Archive for July, 2012

Using a Telkom Huawei modem under Ubuntu

Sunday, July 8th, 2012 | Uncategorized | No Comments

Telkom sell a wireless land-line phone build on the Huawei ETS6630 chipset. Under the hood it’s essentially a cellphone in a land-line form factor and it has a USB connector on the side that allows it to function as a USB GSM modem. However, there are a couple of obstacles to getting it running under Linux (specifically Precise):

  • When first plugged into a USB port, it’s just a USB storage device (containing the Windows drivers). It needs to be sent a special command to make its GSM modem available.
  • There is a utility for doing this (usb_modeswitch) but the version in Precise doesn’t pick up Telkom’s phone by default.

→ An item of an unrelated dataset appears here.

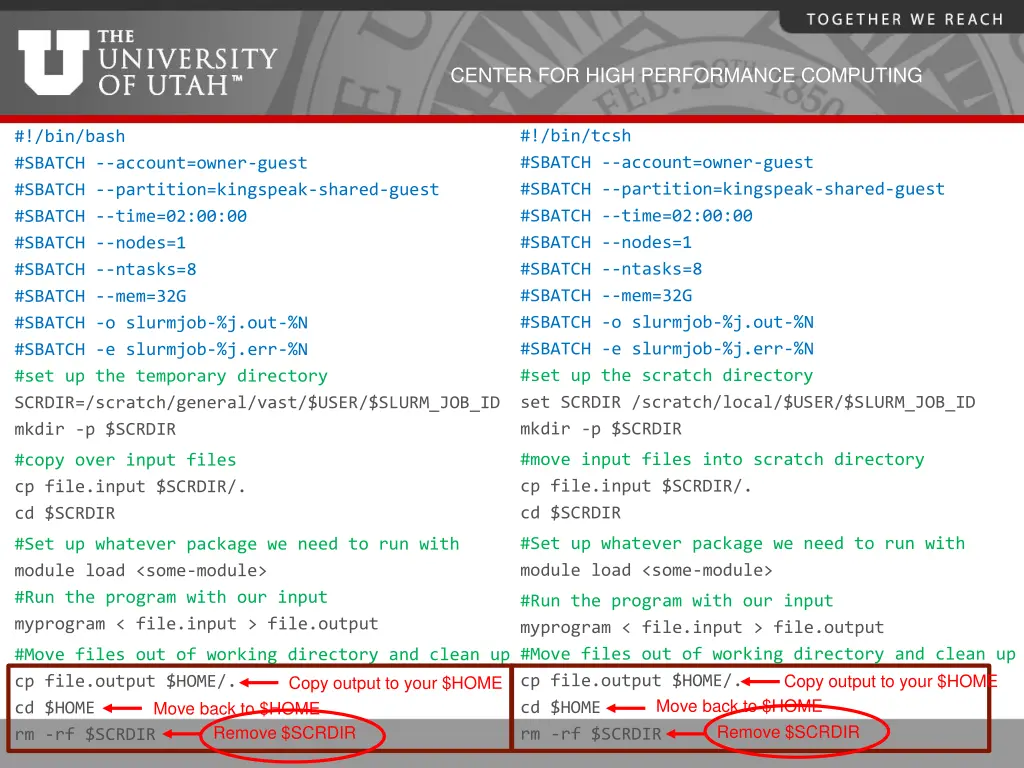Viewport: 1024px width, 768px height.
Task: Click 'Move back to $HOME' note in tcsh column
Action: [738, 706]
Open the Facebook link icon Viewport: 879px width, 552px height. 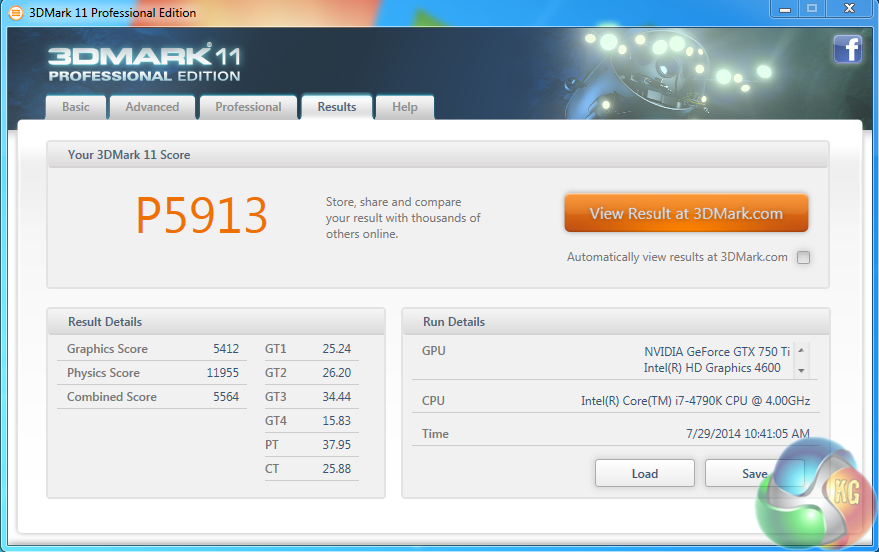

To help usb_modeswitch along, create /etc/usb_modeswitch.d/12d1:1011 containing the configuration needed for the Telkom phone:

# /etc/usb_modeswitch.d/12d1:1011
# Huawei ETS6630
TargetClass=0xff
HuaweiMode=1

The “12d1″ and “1011” are the vendor and product code that identify the device. The TargetClass tells usb_modeswitch how to recognize when the GSM modem has been activated. HuaweiMode specifies the command to send to activate the device.

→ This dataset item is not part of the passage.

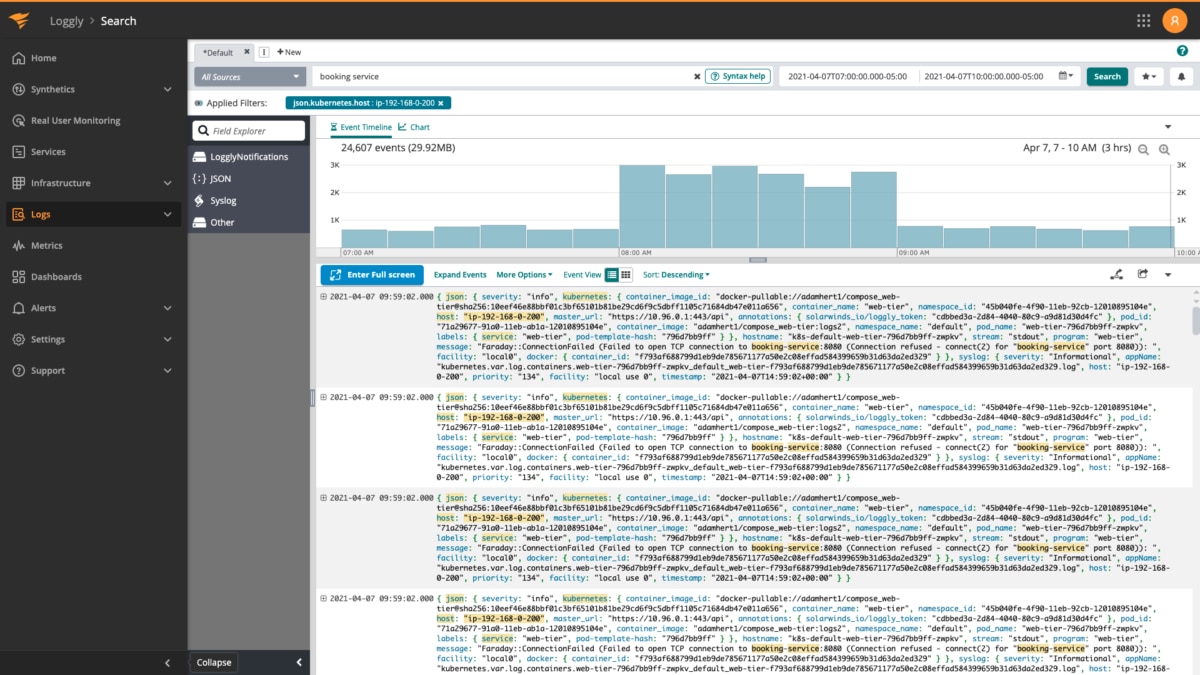1200x675 pixels.
Task: Open the date range calendar picker
Action: [1067, 76]
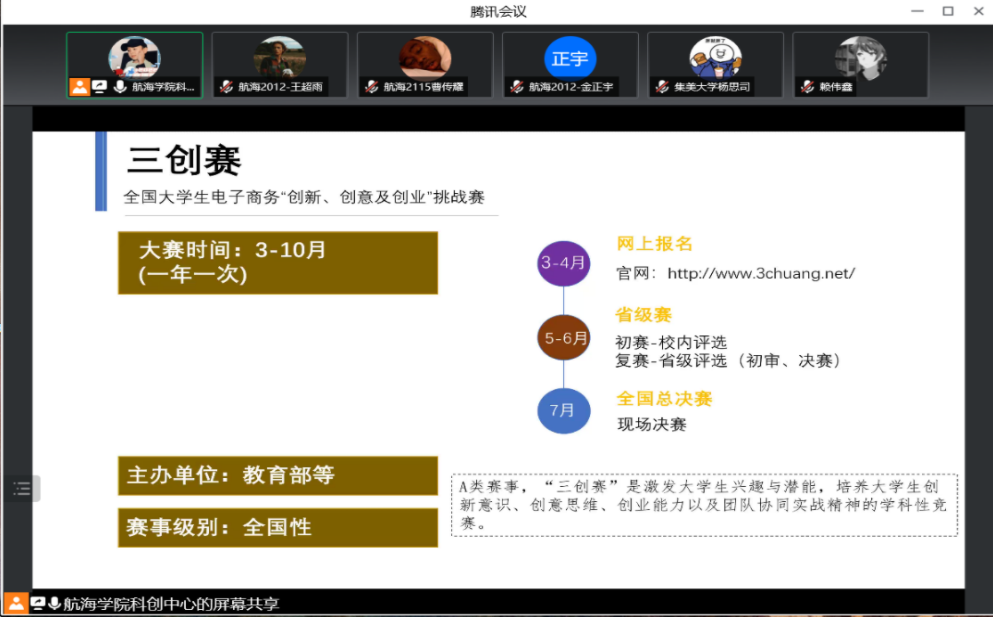Click the 航海学院科创中心的屏幕共享 label

(x=170, y=604)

Then edit /lib/udev/rules.d/40-usb_modeswitch.rules to add:

# /lib/udev/rules.d/40-usb_modeswitch.rules
# Huawei ETS6630
ATTRS{idVendor}=="12d1", ATTRS{idProduct}=="1011", RUN+="usb_modeswitch '%b/%k'"

This tells udev to call usb_modeswitch when the Telkom phone is connected. Unfortunately these rules can’t just be put into /etc/udev/rules.d/ because 40-usb_modeswitch.rules includes additional actions needed to help recognize the device as a GSM modem.

If everything is working, you should now be able to restart NetworkManager and add a new Mobile Broadband connection via NetworkManager’s GUI. If things go wrong you can watch what is happening by tailing /var/log/syslog and watching what happens when you plug the Telkom phone into the USB port. Using “lsusb” and “lsusb -v” to look at what interfaces the Telkom phone is currently providing and poking the phone directly with “usb_modeswitch -v 12d1 -p 1011 -H” can also help. Note that running “usb_modeswitch” from the command-line won’t be enough to get the phone picked up as a USB serial device (that’s what all the additional rules in 40-usb_modeswitch.rules are for).

Hopefully I can get these fed back to the maintainer of the usb-modeswitch-data package and this blog post will become irrelevant. :)

Addendum: You might need to `modprobe options` and `modprobe usbserial` to get this to work (it looks like usb_modeswitch is meant to do this but my hacky additions don’t appear to get those steps to happen).